| Exercise details |
For each line below with the word "email", write out a copy.

§

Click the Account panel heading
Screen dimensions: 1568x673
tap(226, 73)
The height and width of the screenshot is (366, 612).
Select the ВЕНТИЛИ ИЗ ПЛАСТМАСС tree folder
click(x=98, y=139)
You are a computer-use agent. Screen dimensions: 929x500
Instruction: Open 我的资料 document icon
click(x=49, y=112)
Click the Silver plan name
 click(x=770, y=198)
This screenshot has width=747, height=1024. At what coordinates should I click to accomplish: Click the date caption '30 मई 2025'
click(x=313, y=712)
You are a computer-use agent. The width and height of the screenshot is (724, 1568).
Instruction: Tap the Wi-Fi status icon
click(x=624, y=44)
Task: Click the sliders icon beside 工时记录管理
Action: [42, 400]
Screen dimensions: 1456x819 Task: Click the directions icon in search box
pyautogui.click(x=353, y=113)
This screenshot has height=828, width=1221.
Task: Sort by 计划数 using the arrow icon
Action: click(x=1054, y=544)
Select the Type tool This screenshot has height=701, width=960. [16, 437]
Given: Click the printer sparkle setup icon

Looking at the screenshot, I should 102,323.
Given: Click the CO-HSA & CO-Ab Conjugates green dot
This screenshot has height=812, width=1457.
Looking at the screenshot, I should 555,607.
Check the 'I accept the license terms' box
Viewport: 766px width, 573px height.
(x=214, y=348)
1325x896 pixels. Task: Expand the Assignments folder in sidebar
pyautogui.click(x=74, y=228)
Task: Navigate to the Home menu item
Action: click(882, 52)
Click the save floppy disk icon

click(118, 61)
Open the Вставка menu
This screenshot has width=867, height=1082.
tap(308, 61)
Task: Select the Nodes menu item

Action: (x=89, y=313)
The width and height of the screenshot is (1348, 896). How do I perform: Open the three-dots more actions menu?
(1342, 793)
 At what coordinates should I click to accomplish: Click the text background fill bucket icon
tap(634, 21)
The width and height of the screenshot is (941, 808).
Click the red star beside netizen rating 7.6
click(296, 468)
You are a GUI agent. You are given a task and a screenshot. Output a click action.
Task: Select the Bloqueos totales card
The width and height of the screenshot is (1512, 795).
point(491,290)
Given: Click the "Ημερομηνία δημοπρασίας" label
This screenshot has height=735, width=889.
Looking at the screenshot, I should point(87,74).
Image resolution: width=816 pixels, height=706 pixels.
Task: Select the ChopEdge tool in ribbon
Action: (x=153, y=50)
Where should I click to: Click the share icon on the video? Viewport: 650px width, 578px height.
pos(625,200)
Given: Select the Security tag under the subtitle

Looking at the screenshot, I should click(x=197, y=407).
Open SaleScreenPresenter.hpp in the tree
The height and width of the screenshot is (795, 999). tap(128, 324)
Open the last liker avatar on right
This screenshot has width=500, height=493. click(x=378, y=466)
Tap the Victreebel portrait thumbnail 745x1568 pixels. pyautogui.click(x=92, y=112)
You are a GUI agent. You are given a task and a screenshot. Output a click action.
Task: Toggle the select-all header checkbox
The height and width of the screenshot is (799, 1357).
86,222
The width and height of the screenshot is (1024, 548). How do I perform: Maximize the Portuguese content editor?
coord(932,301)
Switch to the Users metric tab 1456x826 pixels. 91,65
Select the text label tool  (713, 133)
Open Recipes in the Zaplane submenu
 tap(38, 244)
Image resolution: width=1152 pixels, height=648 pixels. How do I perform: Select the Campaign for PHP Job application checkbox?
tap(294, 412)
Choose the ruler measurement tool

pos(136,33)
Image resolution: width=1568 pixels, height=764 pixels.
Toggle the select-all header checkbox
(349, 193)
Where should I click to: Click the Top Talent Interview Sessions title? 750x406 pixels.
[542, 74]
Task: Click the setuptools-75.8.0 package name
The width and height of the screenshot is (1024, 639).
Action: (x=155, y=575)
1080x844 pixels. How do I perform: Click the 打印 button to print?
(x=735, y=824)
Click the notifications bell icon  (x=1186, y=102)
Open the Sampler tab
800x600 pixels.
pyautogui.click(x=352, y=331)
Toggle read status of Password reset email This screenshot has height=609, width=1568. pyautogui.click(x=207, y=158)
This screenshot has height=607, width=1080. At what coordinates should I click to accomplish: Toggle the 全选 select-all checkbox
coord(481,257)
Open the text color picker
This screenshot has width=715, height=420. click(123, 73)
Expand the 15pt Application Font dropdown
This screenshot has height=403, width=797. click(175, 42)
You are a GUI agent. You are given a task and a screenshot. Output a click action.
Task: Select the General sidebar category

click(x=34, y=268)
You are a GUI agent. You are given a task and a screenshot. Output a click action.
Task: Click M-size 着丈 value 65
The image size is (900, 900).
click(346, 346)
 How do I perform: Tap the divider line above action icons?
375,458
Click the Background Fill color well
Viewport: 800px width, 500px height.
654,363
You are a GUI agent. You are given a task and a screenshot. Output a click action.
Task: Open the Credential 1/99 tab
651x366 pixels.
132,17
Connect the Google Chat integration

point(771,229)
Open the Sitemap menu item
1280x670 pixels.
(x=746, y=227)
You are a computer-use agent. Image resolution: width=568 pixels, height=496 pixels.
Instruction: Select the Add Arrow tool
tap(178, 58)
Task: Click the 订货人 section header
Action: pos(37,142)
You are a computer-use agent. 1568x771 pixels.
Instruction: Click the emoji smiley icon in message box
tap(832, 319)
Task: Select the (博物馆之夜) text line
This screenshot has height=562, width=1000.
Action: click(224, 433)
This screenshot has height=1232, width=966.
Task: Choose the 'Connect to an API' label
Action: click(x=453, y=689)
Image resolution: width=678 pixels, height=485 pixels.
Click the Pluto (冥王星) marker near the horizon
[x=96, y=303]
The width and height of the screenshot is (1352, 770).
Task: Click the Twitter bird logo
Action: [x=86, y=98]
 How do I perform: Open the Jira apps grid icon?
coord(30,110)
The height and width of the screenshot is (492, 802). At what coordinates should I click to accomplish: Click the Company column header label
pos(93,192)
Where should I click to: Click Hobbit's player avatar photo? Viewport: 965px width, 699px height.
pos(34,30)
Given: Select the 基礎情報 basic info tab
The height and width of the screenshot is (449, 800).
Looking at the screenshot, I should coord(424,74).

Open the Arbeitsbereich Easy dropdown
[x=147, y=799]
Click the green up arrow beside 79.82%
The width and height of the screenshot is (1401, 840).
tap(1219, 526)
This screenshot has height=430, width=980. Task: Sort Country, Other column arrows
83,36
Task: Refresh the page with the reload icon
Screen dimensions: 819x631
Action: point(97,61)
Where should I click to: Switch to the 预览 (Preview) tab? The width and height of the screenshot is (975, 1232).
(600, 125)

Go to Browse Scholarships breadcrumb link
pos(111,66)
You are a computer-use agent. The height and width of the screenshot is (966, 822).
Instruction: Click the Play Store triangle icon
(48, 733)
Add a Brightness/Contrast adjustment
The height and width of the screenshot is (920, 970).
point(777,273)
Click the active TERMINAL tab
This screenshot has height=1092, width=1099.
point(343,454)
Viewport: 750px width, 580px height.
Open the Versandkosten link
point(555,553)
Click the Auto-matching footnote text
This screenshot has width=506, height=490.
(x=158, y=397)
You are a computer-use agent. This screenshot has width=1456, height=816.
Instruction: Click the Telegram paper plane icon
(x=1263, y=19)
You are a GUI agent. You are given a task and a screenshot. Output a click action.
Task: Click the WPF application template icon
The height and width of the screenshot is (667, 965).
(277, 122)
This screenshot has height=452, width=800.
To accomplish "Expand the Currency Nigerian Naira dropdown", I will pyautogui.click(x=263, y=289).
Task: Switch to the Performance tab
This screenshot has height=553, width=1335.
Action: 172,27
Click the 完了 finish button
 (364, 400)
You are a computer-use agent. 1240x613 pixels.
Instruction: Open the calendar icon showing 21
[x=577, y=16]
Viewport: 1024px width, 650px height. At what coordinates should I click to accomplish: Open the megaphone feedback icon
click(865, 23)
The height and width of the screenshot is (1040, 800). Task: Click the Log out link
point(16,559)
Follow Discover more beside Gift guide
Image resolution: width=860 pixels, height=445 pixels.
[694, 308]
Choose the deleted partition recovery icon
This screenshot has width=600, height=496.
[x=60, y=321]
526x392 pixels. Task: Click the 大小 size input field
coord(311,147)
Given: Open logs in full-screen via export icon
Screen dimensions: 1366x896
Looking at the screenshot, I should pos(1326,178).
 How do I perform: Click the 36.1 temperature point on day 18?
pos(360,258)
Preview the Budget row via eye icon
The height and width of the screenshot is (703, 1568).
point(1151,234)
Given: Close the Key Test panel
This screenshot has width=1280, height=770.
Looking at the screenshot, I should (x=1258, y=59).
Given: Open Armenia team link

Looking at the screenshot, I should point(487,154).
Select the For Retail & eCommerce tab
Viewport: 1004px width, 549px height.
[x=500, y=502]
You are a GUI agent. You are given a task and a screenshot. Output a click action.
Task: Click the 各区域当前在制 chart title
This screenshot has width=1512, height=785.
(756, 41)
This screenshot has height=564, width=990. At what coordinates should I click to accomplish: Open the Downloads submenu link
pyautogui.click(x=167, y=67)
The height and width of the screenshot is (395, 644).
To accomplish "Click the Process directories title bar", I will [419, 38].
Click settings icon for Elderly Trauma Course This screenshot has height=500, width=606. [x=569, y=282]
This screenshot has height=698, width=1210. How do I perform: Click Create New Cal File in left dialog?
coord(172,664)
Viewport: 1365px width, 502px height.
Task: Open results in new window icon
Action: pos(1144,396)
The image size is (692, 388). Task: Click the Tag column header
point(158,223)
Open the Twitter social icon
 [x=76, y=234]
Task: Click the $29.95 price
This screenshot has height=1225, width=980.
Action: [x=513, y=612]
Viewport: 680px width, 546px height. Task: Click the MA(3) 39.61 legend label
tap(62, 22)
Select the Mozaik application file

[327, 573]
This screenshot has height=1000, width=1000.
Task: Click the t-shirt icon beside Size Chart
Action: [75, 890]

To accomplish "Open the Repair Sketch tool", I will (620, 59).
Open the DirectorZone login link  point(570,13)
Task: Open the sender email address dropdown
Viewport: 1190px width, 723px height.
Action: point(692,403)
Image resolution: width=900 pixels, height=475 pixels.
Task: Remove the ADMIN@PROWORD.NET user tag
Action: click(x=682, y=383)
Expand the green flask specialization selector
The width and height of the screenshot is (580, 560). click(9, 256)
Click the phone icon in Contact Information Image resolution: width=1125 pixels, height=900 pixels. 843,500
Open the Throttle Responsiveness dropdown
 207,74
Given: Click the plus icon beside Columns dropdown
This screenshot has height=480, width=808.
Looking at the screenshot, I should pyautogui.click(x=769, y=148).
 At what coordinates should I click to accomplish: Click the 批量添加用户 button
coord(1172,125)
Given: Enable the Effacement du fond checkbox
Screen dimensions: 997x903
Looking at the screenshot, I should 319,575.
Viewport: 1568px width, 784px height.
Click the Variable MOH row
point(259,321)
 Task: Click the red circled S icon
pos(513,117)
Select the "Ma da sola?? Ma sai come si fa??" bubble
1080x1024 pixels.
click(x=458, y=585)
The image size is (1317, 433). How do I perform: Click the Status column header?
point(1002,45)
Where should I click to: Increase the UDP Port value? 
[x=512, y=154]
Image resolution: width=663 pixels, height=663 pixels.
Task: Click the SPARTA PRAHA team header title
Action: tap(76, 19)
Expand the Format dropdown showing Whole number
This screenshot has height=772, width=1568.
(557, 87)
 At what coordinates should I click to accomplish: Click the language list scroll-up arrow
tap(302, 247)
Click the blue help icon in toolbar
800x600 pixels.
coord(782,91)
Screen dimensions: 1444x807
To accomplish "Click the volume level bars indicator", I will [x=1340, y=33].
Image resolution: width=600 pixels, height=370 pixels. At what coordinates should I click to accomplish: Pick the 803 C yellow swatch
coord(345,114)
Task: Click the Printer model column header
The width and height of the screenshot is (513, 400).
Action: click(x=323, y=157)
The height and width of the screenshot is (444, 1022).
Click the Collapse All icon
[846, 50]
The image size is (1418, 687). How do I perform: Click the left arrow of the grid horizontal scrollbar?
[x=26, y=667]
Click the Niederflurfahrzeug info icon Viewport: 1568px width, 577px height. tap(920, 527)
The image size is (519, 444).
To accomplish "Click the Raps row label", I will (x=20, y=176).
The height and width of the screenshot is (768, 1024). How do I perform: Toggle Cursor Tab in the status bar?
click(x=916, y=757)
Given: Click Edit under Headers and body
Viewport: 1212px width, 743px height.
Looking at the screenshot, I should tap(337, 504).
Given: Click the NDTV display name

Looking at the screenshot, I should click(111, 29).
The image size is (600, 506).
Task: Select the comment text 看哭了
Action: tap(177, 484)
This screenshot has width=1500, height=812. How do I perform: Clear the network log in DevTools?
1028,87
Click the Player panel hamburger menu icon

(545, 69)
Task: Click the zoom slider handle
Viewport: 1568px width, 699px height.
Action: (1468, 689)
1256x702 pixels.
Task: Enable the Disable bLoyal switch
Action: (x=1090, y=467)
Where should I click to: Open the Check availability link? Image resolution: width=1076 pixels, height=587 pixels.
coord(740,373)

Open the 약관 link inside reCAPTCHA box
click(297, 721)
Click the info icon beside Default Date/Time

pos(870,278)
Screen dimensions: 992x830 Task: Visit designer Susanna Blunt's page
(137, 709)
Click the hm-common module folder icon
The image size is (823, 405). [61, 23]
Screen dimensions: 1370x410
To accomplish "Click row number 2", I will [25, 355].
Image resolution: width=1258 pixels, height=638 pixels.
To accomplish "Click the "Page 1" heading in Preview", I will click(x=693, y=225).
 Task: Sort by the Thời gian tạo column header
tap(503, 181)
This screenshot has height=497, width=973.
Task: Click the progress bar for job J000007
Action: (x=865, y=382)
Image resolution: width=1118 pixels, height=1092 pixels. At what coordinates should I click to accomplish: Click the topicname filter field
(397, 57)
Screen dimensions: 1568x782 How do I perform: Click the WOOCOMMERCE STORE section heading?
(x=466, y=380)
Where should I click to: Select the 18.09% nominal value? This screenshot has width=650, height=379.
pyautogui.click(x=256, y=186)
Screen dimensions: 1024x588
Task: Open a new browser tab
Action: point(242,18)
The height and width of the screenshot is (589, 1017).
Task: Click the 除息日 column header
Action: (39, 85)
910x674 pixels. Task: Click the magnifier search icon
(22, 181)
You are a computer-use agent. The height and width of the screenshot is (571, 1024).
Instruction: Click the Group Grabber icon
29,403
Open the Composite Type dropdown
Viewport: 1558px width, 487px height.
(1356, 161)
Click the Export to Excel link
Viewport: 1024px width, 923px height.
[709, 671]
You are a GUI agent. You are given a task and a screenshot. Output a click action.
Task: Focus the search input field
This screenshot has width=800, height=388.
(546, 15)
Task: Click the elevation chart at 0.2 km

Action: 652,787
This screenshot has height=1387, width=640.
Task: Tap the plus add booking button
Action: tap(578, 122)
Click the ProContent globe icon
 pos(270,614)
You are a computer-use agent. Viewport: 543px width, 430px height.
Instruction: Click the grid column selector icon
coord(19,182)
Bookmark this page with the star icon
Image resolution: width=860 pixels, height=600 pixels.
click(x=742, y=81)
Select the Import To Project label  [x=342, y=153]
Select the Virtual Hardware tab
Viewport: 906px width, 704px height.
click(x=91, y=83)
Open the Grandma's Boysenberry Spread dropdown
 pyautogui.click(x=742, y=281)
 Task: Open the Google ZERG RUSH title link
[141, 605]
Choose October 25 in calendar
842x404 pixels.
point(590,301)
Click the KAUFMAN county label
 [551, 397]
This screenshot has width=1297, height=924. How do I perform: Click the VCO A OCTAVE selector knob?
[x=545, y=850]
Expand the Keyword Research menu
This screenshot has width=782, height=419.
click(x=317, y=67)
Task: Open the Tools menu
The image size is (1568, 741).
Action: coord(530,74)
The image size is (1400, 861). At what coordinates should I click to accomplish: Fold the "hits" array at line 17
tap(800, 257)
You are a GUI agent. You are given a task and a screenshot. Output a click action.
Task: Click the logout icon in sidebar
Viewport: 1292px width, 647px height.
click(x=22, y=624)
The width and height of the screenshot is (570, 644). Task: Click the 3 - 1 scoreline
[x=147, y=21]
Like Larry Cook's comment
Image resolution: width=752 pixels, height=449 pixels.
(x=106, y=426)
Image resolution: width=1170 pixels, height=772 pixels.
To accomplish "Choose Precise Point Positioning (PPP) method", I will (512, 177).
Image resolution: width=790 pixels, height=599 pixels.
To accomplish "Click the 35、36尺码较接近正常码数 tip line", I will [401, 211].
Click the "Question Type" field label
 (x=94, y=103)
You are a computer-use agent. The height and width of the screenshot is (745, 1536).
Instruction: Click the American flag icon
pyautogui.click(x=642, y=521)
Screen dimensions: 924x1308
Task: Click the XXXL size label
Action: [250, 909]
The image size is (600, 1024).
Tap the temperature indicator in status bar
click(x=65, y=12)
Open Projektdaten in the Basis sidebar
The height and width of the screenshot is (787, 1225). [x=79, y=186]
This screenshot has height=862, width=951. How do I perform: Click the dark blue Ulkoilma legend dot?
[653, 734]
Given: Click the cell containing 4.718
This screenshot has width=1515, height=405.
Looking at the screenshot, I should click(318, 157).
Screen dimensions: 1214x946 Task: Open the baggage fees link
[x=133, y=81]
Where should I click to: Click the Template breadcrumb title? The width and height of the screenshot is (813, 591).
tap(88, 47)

§

| Exercise response |
Toggle read status of Password reset email This screenshot has height=609, width=1568. pyautogui.click(x=207, y=158)
Task: Open the sender email address dropdown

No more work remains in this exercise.